Gitega : le président Neva s’en prend de nouveau aux magistrats

Le président burundais a accusé vendredi les magistrats de « me prendre pour un Vaurien » et menacé encore une fois de livrer les juges corrompus à la population pour qu’elle les punisse elle-même. Il a reproché aux magistrats de vouloir rester dans l’ordre des magistrats même quand il leur est confié d’autres responsabilités, les qualifiant de criminels et mercenaires. (SOS Médias Burundi)

Évariste Ndayishimiye propose de donner ses propres véhicules, ceux du premier ministe et du président de l’Assemblée nationale aux juges qui n’exécutent pas les procès par manque de déplacement. Il l’a annoncé ce vendredi quand il lançait la rentrée judiciaire 2023-2024.
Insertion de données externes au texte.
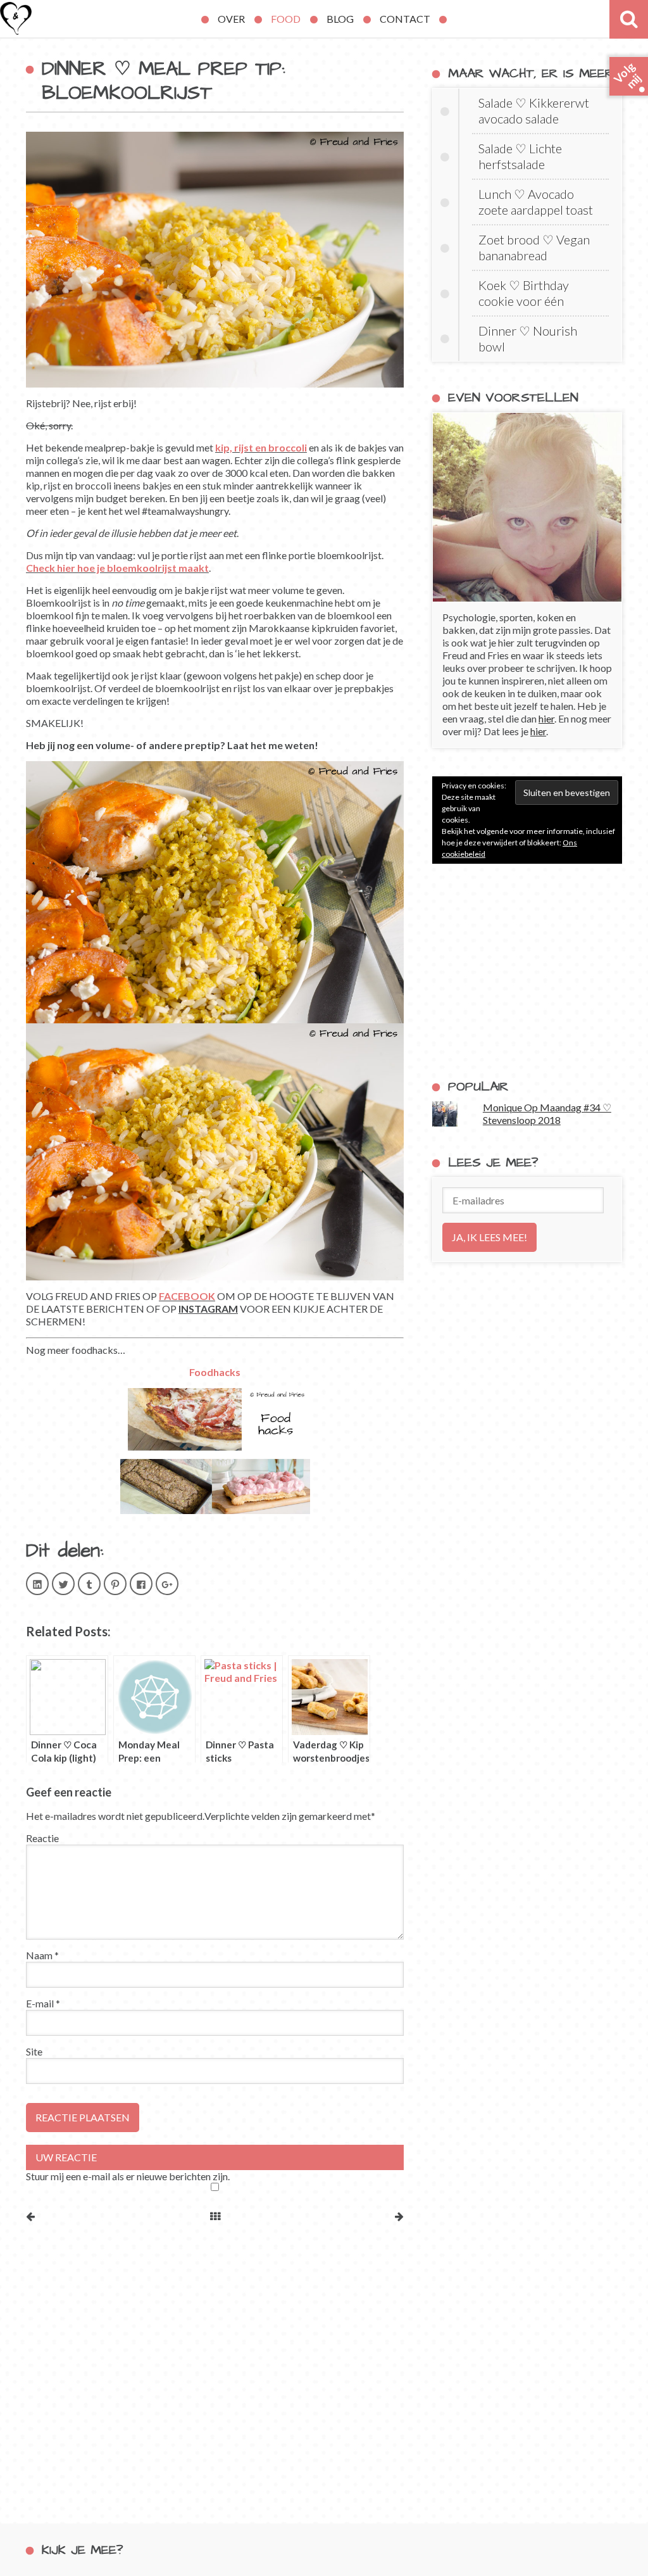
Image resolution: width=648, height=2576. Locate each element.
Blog (340, 19)
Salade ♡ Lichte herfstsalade (520, 156)
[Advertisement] (527, 971)
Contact (405, 19)
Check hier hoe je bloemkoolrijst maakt (117, 568)
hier (546, 718)
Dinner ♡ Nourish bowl (527, 338)
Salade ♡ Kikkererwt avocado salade (533, 110)
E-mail (43, 2003)
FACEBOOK (187, 1296)
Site (34, 2051)
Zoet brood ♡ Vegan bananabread (534, 247)
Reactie (42, 1838)
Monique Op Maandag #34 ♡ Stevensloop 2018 (547, 1113)
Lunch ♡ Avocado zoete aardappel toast (535, 201)
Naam (42, 1955)
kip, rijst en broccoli (261, 447)
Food (286, 19)
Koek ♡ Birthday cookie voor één (523, 292)
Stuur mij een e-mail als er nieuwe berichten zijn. (128, 2176)
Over (231, 19)
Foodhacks (214, 1372)
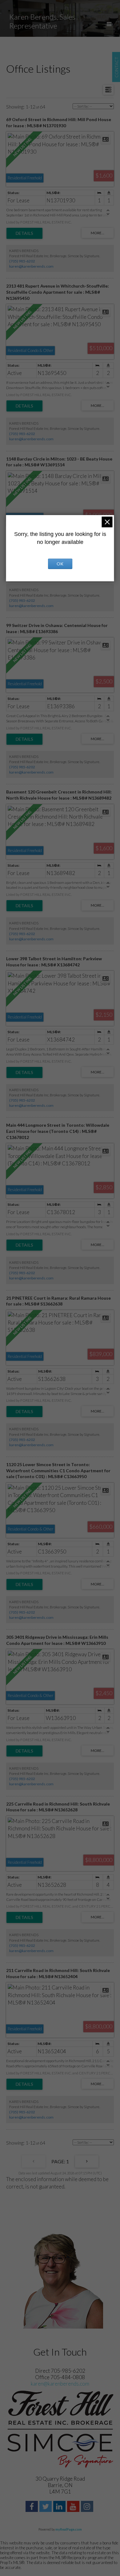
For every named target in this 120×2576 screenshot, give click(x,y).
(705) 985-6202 (22, 261)
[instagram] (88, 2507)
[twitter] (46, 2507)
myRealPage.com (68, 2529)
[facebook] (32, 2507)
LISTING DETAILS (24, 233)
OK (60, 563)
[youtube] (74, 2507)
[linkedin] (60, 2507)
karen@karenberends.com (31, 266)
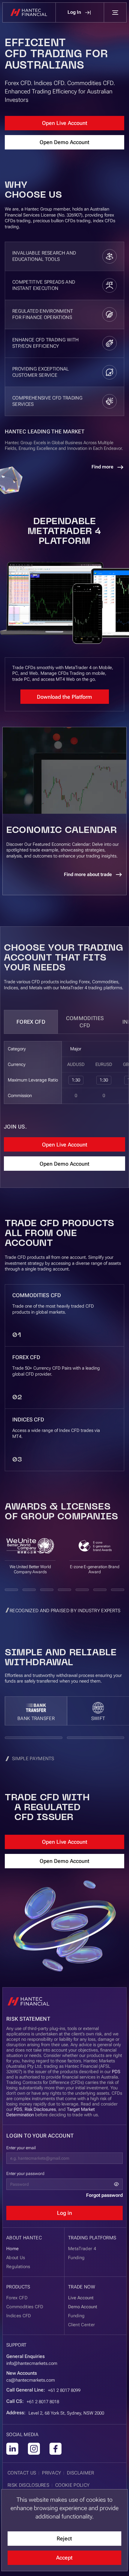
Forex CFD (30, 1022)
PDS (116, 2071)
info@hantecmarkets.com (31, 2363)
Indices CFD (18, 2315)
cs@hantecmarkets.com (30, 2380)
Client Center (81, 2324)
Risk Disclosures (40, 2109)
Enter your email (21, 2147)
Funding (76, 2315)
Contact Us (22, 2473)
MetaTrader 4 (82, 2248)
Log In (74, 12)
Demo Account (82, 2306)
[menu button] (115, 12)
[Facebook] (56, 2449)
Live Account (81, 2297)
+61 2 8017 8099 (64, 2390)
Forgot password (104, 2195)
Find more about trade (88, 874)
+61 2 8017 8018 (43, 2401)
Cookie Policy (72, 2485)
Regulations (18, 2266)
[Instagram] (34, 2449)
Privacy (51, 2473)
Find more (102, 467)
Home (12, 2248)
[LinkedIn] (12, 2449)
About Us (15, 2257)
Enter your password (25, 2173)
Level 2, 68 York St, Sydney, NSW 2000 (66, 2413)
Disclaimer (80, 2473)
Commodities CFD (85, 1021)
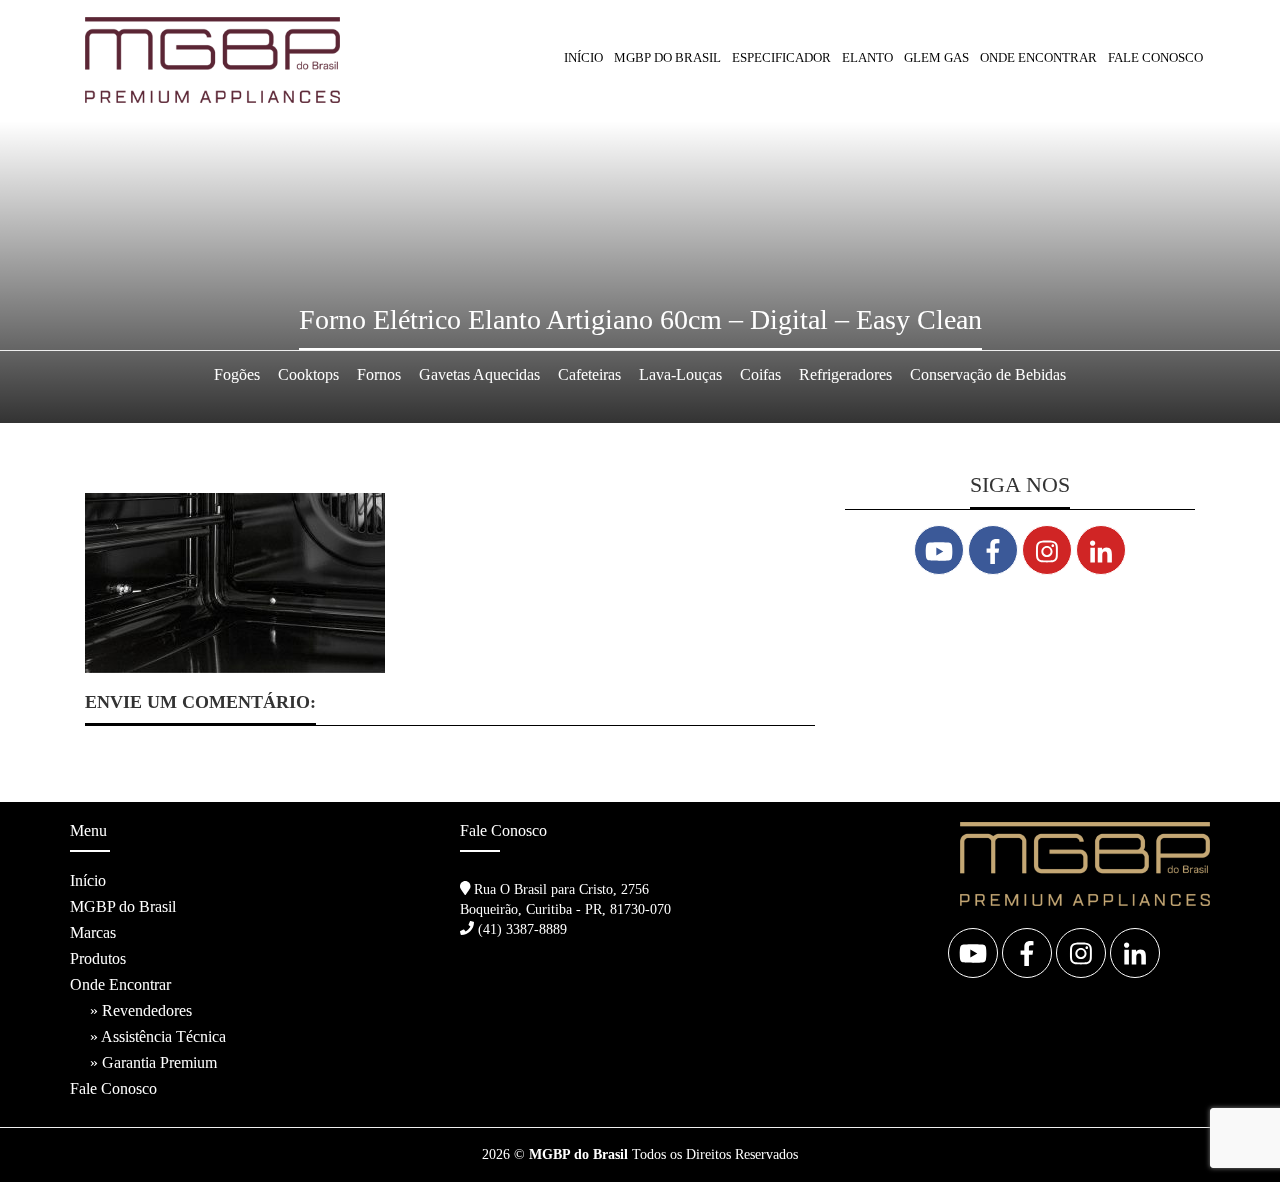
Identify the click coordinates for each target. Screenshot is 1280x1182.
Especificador (781, 57)
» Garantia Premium (153, 1062)
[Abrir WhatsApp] (1230, 1131)
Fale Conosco (1155, 57)
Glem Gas (936, 57)
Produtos (98, 958)
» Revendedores (141, 1010)
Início (583, 57)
Il s’en est pris aux magistrats qui veulent rester dans l’ordre des magistrats alors qu’ils ont été nommés à d’autres postes.

« Les militaires et policiers acceptent d’être détachés mais vous les magistrats vous voulez rester dans l’ordre des magistrats même quand vous êtes nommés à d’autres postes de responsabilités. Vous vous prenez pour qui? », a-t-il insisté.

Manque de respect

« Je sais que parmi vous il y en a qui me prennent pour un ‘Vaurien’. Je ne serai pas surpris si vous me demandiez un jour de vous consulter avant même de prendre la mesure de grâce présidentielle. Mais vous vous trompez car je reste le seul et unique juge suprême dans ce pays », s’est emporté devant la ministre de la justice, le procureur général, le président de la cour suprême et plusieurs généraux de la police et de l’armée, sous les applaudissements d’une foule qui était venue assister à la cérémonie et le roulement de tambour au stade Ingoma dans la ville de Gitega.

Renforcer l’idée de livrer les magistrats corrompus à la population

Il a renforcé son idée de livrer les juges corrompus à la population les qualifiant de « criminels et mercenaires », comme il l’avait fait le week-end dernier en province de Makamba (sud du pays) en marge de la journée dédiée aux Imbonerakure (membres de la ligue des jeunes du CNDD-FDD, le parti au pouvoir).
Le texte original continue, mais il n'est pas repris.